Après un an d'échanges de tirs transfrontaliers entre Israël et le Hezbollah qui a ouvert un front en soutien au Hamas palestinien, l'armée israélienne a intensifié ses frappes fin septembre sur les fiefs du Hezbollah, dont la banlieue sud de Beyrouth. 

Depuis fin septembre, plus de 1.550 personnes ont été tuées au Liban et des centaines de milliers déplacées selon les autorités libanaises.

Pour aider au rapatriement de nombreuses femmes qui parfois "n'ont plus de passeports", les bénévoles du refuge ont lancé une collecte de dons en ligne.

Mme Hage Chahine condamne la "kafala", système de parrainage controversé, prêtant le flanc à un large éventail d'abus, mais utilisé pour faire venir au Liban les travailleurs étrangers qui émigrent pour envoyer de l'argent à leurs familles restées au pays.

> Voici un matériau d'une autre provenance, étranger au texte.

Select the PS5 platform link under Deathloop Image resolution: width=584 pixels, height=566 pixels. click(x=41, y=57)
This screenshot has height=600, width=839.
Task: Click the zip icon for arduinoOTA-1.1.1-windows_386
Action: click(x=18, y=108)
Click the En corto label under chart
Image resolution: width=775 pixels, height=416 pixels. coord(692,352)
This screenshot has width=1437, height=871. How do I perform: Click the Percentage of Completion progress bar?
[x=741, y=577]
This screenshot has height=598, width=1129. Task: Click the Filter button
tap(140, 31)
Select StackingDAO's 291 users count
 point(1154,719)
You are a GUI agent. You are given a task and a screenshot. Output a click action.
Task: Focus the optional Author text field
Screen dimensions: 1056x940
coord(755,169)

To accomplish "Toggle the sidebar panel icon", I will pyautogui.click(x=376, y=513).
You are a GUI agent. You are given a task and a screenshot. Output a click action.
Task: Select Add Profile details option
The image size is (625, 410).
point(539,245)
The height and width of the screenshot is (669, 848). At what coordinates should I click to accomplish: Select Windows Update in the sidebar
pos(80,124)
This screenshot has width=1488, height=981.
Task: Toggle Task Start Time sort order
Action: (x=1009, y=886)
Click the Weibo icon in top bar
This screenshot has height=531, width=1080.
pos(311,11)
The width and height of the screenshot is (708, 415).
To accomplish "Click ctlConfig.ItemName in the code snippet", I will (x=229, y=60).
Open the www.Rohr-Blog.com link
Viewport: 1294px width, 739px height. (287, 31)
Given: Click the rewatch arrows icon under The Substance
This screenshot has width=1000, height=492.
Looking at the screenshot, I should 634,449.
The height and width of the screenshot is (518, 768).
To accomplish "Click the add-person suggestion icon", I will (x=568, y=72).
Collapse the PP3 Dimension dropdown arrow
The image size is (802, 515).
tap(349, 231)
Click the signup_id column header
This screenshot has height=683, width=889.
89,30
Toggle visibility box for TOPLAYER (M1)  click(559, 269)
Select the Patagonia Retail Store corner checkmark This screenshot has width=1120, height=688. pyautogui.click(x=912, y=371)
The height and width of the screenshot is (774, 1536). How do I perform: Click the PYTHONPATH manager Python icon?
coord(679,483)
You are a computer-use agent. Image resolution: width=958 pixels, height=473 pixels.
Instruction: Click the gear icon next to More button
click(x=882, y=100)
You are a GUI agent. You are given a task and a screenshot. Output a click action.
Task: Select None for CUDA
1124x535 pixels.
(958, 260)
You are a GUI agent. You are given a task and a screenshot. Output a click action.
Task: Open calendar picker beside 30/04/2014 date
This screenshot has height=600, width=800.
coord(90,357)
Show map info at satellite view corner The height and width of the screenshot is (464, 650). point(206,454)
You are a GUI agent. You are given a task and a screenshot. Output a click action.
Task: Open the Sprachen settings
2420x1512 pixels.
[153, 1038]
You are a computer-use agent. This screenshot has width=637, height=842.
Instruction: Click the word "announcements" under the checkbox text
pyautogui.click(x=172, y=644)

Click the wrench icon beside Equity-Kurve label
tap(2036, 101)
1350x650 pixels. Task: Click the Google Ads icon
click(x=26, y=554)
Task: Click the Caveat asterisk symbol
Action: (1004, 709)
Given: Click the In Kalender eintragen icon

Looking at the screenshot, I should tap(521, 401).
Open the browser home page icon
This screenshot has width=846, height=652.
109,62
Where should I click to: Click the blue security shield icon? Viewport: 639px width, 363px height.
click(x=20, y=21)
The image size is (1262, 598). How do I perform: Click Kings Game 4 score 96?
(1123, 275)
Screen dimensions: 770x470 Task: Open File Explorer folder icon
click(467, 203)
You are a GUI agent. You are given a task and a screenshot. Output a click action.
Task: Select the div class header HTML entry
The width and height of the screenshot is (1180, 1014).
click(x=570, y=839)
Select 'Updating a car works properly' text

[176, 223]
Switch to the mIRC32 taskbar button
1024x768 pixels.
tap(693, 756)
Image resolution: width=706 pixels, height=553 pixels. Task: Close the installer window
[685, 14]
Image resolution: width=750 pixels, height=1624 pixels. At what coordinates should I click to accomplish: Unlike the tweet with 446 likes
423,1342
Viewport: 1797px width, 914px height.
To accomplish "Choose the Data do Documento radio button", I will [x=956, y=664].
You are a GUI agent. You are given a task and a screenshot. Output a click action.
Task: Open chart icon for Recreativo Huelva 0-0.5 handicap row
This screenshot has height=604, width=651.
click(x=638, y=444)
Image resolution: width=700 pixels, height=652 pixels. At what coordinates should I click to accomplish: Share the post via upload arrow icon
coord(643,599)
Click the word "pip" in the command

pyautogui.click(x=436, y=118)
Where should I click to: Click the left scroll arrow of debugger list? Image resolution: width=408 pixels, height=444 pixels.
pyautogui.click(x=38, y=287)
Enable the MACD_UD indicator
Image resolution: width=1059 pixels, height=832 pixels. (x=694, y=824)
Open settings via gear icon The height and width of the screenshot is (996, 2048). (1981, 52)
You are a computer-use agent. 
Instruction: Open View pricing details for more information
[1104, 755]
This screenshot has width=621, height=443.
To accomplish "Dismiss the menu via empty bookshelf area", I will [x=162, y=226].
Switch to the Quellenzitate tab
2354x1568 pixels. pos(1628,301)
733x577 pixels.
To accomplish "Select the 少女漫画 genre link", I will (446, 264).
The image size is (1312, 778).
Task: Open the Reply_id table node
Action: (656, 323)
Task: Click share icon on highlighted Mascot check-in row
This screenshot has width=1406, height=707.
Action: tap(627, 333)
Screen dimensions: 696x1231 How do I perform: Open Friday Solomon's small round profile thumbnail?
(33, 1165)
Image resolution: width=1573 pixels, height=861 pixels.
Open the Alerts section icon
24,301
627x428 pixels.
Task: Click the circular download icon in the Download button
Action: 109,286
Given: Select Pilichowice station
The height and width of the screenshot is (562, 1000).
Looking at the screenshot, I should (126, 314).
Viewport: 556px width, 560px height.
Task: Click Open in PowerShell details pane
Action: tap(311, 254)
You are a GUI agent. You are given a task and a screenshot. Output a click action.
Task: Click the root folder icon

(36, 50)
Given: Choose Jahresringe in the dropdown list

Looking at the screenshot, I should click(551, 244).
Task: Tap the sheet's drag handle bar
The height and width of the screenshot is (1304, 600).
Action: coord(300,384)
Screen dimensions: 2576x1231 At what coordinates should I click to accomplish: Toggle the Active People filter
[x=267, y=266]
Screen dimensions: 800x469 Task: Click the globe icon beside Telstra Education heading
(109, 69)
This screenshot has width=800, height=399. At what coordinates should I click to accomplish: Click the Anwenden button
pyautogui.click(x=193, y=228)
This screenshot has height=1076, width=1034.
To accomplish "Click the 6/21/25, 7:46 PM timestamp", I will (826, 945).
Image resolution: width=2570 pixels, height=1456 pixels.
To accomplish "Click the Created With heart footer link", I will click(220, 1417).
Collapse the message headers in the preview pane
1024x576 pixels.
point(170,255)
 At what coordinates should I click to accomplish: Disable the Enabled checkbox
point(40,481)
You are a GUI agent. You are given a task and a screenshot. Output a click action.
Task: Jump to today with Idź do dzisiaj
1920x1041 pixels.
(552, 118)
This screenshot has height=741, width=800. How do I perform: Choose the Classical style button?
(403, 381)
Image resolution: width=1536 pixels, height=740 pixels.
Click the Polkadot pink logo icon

Elle fustige aussi un certain "racisme", qui fait que ces travailleurs étrangers sont souvent traités comme des "humains de seconde classe".

- "Laissez-moi rentrer" -

Selon Mathieu Luciano, le chef au Liban de l'Organisation internationale pour les migrations, "environ 17.500 migrants (...) ont été déplacés" par le conflit, sur les 180.000 migrants recensés dans le pays.

Ses équipes ont reçu "15.000 requêtes de la part de migrants et de leurs ambassades pour des retours assistés", dont environ 1.300 pour des ressortissants de la Sierra Leone.

Un "nombre important de nos concitoyens sont bloqués" au Liban, confirme à l'AFP Jaward Gbondema Borniea, du consulat de la Sierra Leone, qui œuvre à délivrer des documents de voyage d'urgence pour faciliter les rapatriements.

Susan Baimda, 37 ans, est à l'entrepôt depuis deux semaines. "La situation est très difficile" au Liban, dit-elle mais depuis son arrivée au refuge "tout va très bien".

"Tout le monde prend soin de nous", dit-elle, préparant avec d'autres la salade de pâtes du dîner.

Susan Baimda ne rêve plus que de retrouver ses quatre enfants. Depuis qu'elle a quitté la Sierra Leone il y a trois ans, elle ne les a vus que sur l'écran de son smartphone.

"Laissez-moi rentrer auprès d'eux. Laissez-nous aller dans notre pays. On veut sauver notre vie."